With a series of crises that don’t seem to be letting up — from waves of COVID to economic downturns and inflation to geopolitical disasters — it’s critical for auto lenders to continually revisit and improve their processes to ensure that they are ready for any shocks that can affect business not only to survive, but to capitalize on significant changes. In this piece, I’ll discuss three tips for auto lenders to improve and prepare for the future.
The Lending Experience Matters More Than Ever
The Federal Reserve has raised interest rates to combat inflation, and interest rate hikes can be expected to continue. Combined with supply chain issues, demand for new cars is expected to wane this year. Those consumers who do forge ahead and purchase a vehicle are more likely to shop around and compare rates offered by different lenders.
While offering attractive interest rates is certainly one way of reeling in more applicants, it’s certainly not the only way. If one financial institution offers just a slightly better rate, another competing financial institution may still be able to seal the deal without having to change its own interest rates. Based on my observations of lenders we partner with, the most successful lenders are able to differentiate themselves in other meaningful ways, even during these challenging times. Here are three of them.
1. Go Online
People are too busy to deal with cumbersome physical paperwork. A lender can set itself apart from the pack by offering a streamlined online experience. According to one study, 58 percent of customers want the option of completing their loan applications entirely online. This makes sense. Between juggling work, family, and other obligations, the last thing customers need is to take time out of their day to go to the dealership or lending institution for the express purpose of applying for financing.
Ideally, lenders should work with dealerships to ensure that customers can apply for financing even before setting foot in the dealership. They should be able to get the identity verified, stips reviewed, and application sent over through their mobile phone or desktop computer — all without being redirected to a physical location.
2. Shorten the Time to Funding
The same study found that a lengthy loan application process reduces the likelihood of the loan getting funded. Potential borrowers are overwhelmed by the number of stips and forms they’re required to submit, and fail to complete the process. In other cases, lengthy lending cycles increase the probability of mistakes; the more that’s required of borrowers, the more room for error.

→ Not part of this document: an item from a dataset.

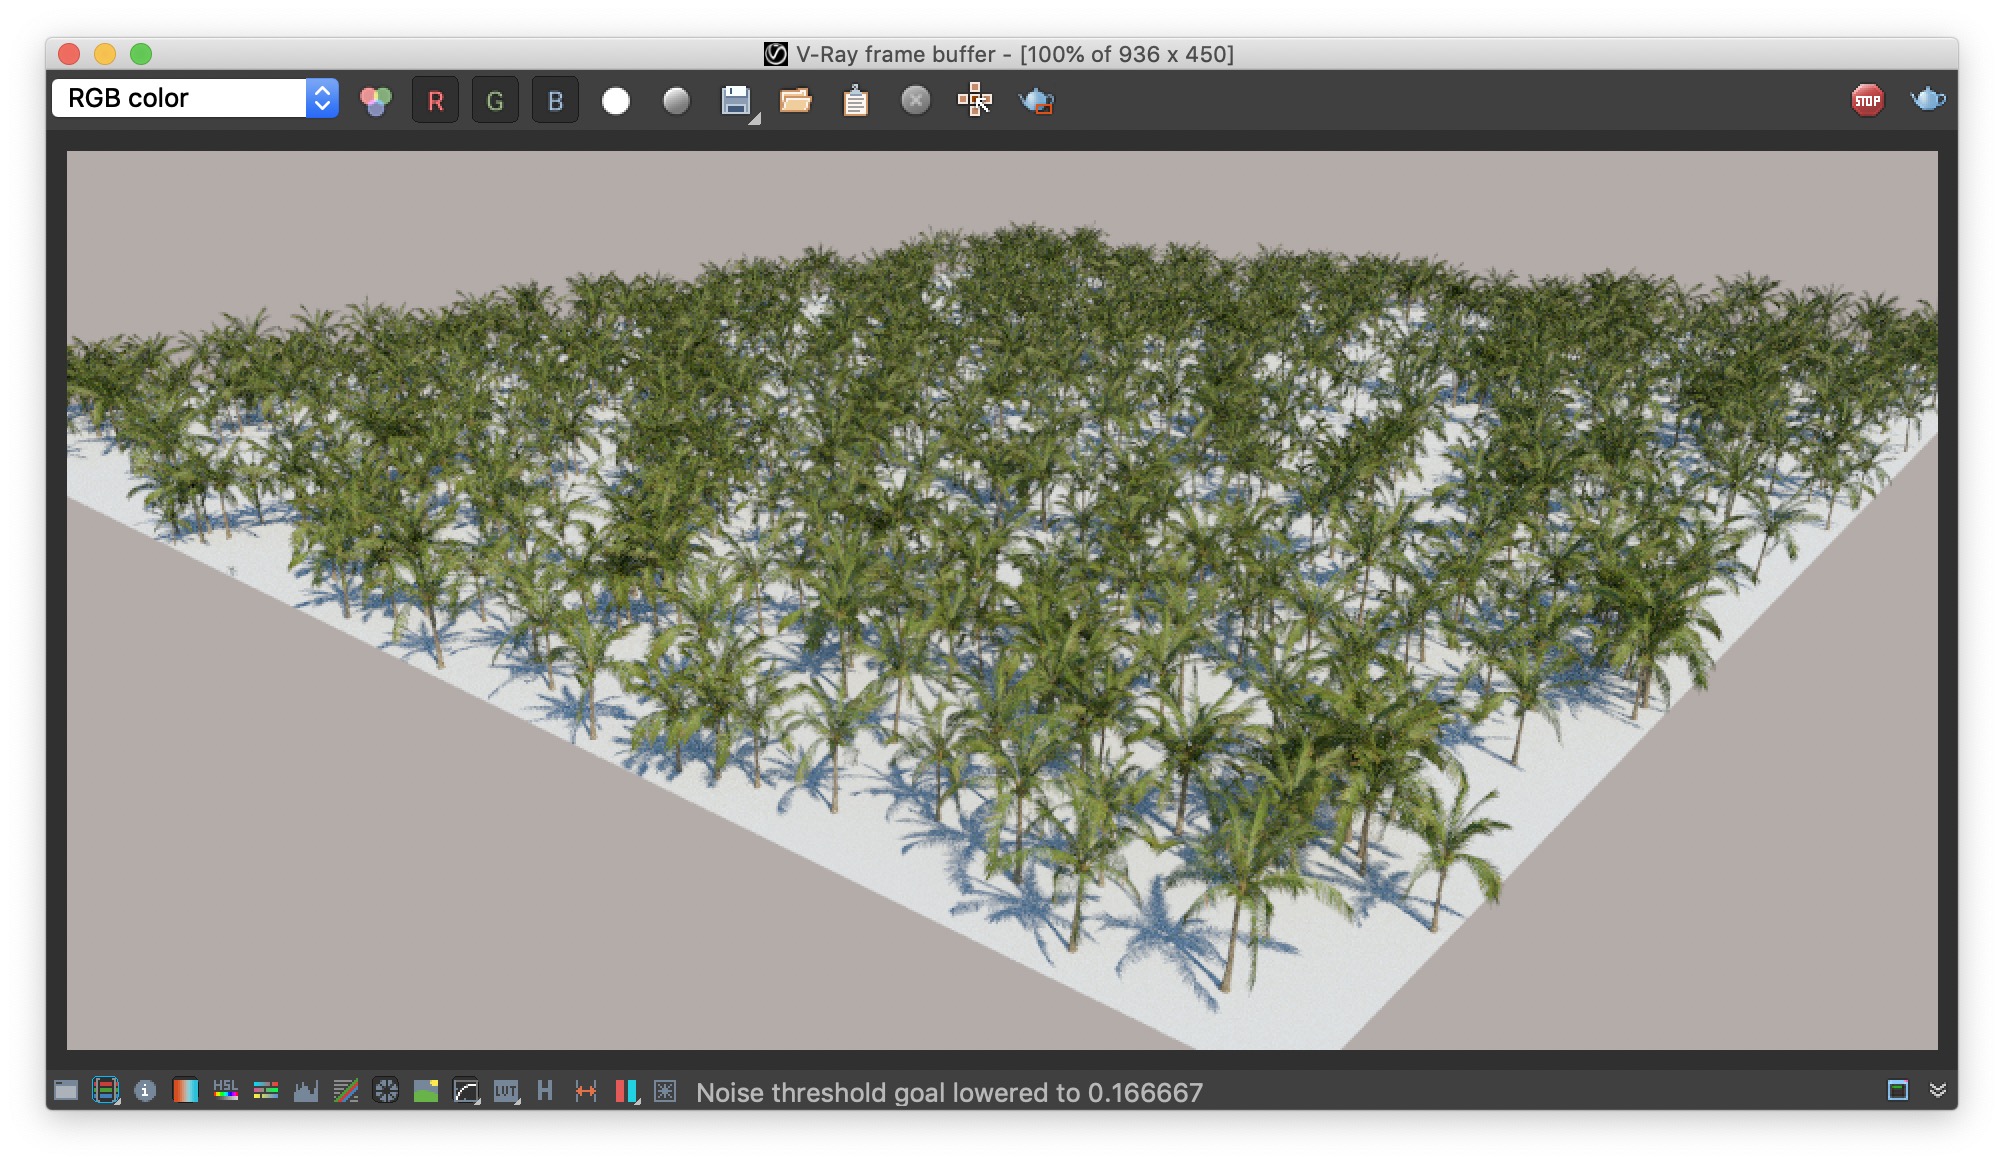Click the white balance gradient swatch icon
Image resolution: width=2004 pixels, height=1164 pixels.
(x=185, y=1090)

Lower-income individuals are particularly burdened by long turnaround times. Twenty-six percent of this group are required to submit six or more stips as part of their application. Yet due to the time-related stressors on this group (e.g., lack of work schedule flexibility and control, limited resources), lenders need to make sure lengthy processes aren’t alienating them. While certain things like additional required stips may be necessary, they should be as simple and straightforward to submit as possible.
3. Embrace Automation
Automation on the backend side of the auto lender is crucial. For example, algorithms can be employed to automatically reject or approve an auto loan application. The most advanced of these loan origination systems (LOS) rely on AI to mine data from different sources — think credit history, address, utility usage — to calculate the risk involved in approving a particular loan.
But customer-facing automation also shouldn’t be overlooked. Digital workflows can be set up to keep the ball rolling between different stages of the loan application, from identity verification to stip requests to the application form. This ensures that customers are requested to submit exactly what’s needed based on their borrower profile, all without relying on employee know-how and decision-making.
The Bottom Line
While so much of what’s going on in the world today is outside our control, we can control the experience our customers receive. Despite shortages of car models and rising interest rates, the best lenders can distinguish themselves by offering a lending journey that’s online, fast, and automated.